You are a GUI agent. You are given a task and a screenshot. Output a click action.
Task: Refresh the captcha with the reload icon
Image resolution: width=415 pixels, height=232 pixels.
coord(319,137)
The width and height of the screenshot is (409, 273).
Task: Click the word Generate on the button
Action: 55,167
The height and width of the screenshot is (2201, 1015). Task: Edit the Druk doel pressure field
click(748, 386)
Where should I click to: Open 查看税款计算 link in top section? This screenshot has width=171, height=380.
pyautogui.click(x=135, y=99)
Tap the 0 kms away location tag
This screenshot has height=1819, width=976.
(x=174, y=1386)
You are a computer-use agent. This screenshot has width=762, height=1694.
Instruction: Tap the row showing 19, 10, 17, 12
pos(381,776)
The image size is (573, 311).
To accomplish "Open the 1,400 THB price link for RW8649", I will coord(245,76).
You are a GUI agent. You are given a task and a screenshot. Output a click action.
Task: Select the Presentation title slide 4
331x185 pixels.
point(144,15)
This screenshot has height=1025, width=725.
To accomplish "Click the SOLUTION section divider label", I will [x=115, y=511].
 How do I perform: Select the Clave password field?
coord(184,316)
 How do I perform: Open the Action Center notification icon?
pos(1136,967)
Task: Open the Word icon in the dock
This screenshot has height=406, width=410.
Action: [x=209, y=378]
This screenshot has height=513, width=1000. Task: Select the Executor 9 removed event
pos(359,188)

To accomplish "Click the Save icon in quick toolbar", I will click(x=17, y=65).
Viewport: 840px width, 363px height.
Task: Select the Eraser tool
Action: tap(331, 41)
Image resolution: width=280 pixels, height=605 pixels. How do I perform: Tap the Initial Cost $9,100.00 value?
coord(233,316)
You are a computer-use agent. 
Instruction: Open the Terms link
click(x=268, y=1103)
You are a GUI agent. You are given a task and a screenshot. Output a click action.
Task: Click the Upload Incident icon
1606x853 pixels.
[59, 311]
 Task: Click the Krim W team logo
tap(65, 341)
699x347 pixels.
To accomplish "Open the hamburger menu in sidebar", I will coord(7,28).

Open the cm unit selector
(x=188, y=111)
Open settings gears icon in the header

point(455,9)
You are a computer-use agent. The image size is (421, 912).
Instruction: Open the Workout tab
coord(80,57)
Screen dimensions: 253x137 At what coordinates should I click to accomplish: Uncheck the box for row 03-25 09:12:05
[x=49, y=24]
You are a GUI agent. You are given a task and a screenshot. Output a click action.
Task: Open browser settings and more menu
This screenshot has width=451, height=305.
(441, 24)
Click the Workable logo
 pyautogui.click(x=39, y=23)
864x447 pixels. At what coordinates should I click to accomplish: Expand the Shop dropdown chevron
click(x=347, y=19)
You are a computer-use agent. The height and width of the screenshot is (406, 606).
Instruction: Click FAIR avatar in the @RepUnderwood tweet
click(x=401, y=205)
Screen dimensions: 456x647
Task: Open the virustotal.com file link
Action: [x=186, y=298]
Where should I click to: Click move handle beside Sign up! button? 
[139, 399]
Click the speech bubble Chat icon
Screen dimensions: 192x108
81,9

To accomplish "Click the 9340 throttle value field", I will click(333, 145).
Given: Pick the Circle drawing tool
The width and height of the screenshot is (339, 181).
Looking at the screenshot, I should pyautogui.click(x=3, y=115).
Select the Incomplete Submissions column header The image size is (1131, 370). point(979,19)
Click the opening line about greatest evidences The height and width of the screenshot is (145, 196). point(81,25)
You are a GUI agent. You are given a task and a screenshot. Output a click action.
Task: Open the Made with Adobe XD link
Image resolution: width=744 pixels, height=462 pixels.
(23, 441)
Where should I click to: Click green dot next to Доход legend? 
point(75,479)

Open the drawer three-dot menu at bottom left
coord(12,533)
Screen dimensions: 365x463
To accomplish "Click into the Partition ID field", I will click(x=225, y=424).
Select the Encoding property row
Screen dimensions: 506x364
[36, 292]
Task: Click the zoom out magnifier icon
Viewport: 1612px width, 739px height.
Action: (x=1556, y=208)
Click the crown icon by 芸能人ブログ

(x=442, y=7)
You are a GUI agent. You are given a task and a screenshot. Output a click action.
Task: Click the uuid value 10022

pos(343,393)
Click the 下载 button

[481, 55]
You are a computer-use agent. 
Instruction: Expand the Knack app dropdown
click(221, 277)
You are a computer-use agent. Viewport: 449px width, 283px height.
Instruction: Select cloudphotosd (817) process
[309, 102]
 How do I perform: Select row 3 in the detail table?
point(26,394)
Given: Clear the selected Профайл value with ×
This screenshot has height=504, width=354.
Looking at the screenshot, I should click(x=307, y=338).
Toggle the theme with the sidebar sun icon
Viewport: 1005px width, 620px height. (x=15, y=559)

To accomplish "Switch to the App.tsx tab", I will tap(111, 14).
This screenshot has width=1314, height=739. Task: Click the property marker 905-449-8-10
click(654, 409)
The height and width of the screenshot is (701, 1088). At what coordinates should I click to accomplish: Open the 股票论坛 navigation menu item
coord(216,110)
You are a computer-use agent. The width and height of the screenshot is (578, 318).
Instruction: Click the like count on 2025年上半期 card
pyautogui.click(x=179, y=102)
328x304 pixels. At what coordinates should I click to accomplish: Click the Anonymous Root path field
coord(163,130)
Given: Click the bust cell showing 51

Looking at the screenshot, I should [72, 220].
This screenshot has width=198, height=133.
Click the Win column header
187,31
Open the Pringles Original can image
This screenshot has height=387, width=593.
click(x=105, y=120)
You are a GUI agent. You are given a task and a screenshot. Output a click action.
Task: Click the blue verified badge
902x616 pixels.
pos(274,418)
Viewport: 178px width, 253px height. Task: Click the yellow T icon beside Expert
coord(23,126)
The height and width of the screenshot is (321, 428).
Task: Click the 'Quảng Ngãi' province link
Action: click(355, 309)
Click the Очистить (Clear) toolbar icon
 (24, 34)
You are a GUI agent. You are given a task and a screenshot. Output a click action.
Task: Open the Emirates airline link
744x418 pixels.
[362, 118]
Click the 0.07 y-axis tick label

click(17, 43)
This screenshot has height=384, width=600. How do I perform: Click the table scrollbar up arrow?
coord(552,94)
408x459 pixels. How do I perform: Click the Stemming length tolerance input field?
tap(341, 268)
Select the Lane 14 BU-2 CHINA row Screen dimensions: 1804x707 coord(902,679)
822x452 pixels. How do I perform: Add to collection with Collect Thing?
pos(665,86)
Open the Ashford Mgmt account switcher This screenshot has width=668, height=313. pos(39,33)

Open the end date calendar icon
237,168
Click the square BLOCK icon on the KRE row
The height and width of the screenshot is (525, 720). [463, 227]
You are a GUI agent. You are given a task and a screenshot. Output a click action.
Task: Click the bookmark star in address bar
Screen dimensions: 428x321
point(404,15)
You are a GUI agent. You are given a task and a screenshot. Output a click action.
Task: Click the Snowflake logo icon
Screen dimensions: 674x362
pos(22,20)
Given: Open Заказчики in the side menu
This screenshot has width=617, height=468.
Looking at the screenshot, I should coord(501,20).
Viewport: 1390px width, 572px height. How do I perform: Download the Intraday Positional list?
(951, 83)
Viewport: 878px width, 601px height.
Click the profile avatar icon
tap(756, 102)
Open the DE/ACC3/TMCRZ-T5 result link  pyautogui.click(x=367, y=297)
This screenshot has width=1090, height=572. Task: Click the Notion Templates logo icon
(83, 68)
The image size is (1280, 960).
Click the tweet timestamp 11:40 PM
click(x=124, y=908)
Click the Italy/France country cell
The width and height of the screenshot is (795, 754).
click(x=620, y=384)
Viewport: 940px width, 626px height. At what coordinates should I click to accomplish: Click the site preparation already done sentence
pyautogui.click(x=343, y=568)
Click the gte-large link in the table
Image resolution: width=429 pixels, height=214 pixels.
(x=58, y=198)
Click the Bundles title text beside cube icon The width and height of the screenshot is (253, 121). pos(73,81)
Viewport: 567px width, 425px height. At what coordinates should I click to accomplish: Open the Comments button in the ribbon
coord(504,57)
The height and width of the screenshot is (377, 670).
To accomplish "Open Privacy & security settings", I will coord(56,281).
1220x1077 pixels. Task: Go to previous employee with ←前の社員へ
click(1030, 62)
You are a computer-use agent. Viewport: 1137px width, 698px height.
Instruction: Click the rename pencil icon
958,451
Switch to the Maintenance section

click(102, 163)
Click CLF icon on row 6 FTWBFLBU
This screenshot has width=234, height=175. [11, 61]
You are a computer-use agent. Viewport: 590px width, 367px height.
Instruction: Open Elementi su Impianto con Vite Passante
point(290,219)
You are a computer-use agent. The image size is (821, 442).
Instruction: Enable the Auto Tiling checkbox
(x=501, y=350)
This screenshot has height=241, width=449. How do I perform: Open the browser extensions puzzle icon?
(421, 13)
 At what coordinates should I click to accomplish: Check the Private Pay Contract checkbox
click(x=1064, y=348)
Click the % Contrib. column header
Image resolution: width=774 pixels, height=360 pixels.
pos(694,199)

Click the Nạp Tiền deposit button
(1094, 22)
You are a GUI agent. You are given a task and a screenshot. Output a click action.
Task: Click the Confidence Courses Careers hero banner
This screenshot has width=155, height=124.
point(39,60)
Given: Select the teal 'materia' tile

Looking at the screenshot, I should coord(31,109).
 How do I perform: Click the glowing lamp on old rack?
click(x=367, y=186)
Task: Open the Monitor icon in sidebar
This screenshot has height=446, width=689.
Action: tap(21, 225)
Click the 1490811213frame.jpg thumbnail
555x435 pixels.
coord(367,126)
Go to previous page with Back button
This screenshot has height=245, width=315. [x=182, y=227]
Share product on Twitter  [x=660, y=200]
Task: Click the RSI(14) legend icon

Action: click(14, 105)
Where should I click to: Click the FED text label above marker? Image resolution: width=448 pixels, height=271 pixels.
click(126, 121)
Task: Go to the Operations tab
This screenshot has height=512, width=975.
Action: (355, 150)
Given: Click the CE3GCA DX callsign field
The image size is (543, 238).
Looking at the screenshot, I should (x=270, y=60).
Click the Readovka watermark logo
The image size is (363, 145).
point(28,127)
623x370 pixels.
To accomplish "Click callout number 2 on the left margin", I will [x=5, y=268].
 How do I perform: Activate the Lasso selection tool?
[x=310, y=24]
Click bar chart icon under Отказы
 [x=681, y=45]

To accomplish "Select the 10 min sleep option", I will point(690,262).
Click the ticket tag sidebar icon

-=-=-

From the records above, transcribe without alteration every line from the one with "Task: Click the zoom out magnifier icon" to the one with "Given: Clear the", inclusive.

Task: Click the zoom out magnifier icon
Viewport: 1612px width, 739px height.
Action: (x=1556, y=208)
Click the crown icon by 芸能人ブログ

(x=442, y=7)
You are a GUI agent. You are given a task and a screenshot. Output a click action.
Task: Click the uuid value 10022

pos(343,393)
Click the 下载 button

[481, 55]
You are a computer-use agent. 
Instruction: Expand the Knack app dropdown
click(221, 277)
You are a computer-use agent. Viewport: 449px width, 283px height.
Instruction: Select cloudphotosd (817) process
[309, 102]
 How do I perform: Select row 3 in the detail table?
point(26,394)
Given: Clear the selected Профайл value with ×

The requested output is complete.